* [Directive]
In every entry below, substitute "interface agent" for each occurrence of "GUI agent", and reproduce all the entries with everything else left unchanged.
***** Input records
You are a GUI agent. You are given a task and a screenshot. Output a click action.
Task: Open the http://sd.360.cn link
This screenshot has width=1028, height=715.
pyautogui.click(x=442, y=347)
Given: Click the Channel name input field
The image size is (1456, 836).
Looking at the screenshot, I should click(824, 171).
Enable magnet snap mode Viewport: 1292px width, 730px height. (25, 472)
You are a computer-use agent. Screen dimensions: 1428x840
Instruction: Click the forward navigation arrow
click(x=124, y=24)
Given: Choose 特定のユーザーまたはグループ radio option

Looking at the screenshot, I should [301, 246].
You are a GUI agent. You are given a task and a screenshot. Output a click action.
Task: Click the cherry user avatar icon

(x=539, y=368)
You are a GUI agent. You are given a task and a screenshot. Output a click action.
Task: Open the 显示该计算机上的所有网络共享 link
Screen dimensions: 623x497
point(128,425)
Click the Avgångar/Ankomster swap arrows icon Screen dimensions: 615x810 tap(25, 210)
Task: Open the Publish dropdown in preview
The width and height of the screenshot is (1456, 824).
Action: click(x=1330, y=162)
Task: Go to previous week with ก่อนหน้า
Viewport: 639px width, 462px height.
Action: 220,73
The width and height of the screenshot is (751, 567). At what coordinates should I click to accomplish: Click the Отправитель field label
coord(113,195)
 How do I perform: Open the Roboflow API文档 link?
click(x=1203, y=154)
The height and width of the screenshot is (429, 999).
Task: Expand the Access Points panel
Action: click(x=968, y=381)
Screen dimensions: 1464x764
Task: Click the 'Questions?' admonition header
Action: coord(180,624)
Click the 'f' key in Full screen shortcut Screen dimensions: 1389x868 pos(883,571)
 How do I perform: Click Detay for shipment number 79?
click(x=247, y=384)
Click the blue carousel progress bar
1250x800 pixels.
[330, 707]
**********
* [Final result]
You are a interface agent. You are given a task and a screenshot. Output a click action.
Task: Open the http://sd.360.cn link
This screenshot has width=1028, height=715.
pyautogui.click(x=442, y=347)
Given: Click the Channel name input field
The image size is (1456, 836).
Looking at the screenshot, I should click(824, 171).
Enable magnet snap mode Viewport: 1292px width, 730px height. (25, 472)
You are a computer-use agent. Screen dimensions: 1428x840
Instruction: Click the forward navigation arrow
click(x=124, y=24)
Given: Choose 特定のユーザーまたはグループ radio option

Looking at the screenshot, I should [301, 246].
You are a interface agent. You are given a task and a screenshot. Output a click action.
Task: Click the cherry user avatar icon

(x=539, y=368)
You are a interface agent. You are given a task and a screenshot. Output a click action.
Task: Open the 显示该计算机上的所有网络共享 link
Screen dimensions: 623x497
point(128,425)
Click the Avgångar/Ankomster swap arrows icon Screen dimensions: 615x810 tap(25, 210)
Task: Open the Publish dropdown in preview
The width and height of the screenshot is (1456, 824).
Action: click(x=1330, y=162)
Task: Go to previous week with ก่อนหน้า
Viewport: 639px width, 462px height.
Action: 220,73
The width and height of the screenshot is (751, 567). At what coordinates should I click to accomplish: Click the Отправитель field label
coord(113,195)
 How do I perform: Open the Roboflow API文档 link?
click(x=1203, y=154)
The height and width of the screenshot is (429, 999).
Task: Expand the Access Points panel
Action: click(x=968, y=381)
Screen dimensions: 1464x764
Task: Click the 'Questions?' admonition header
Action: coord(180,624)
Click the 'f' key in Full screen shortcut Screen dimensions: 1389x868 pos(883,571)
 How do I perform: Click Detay for shipment number 79?
click(x=247, y=384)
Click the blue carousel progress bar
1250x800 pixels.
[330, 707]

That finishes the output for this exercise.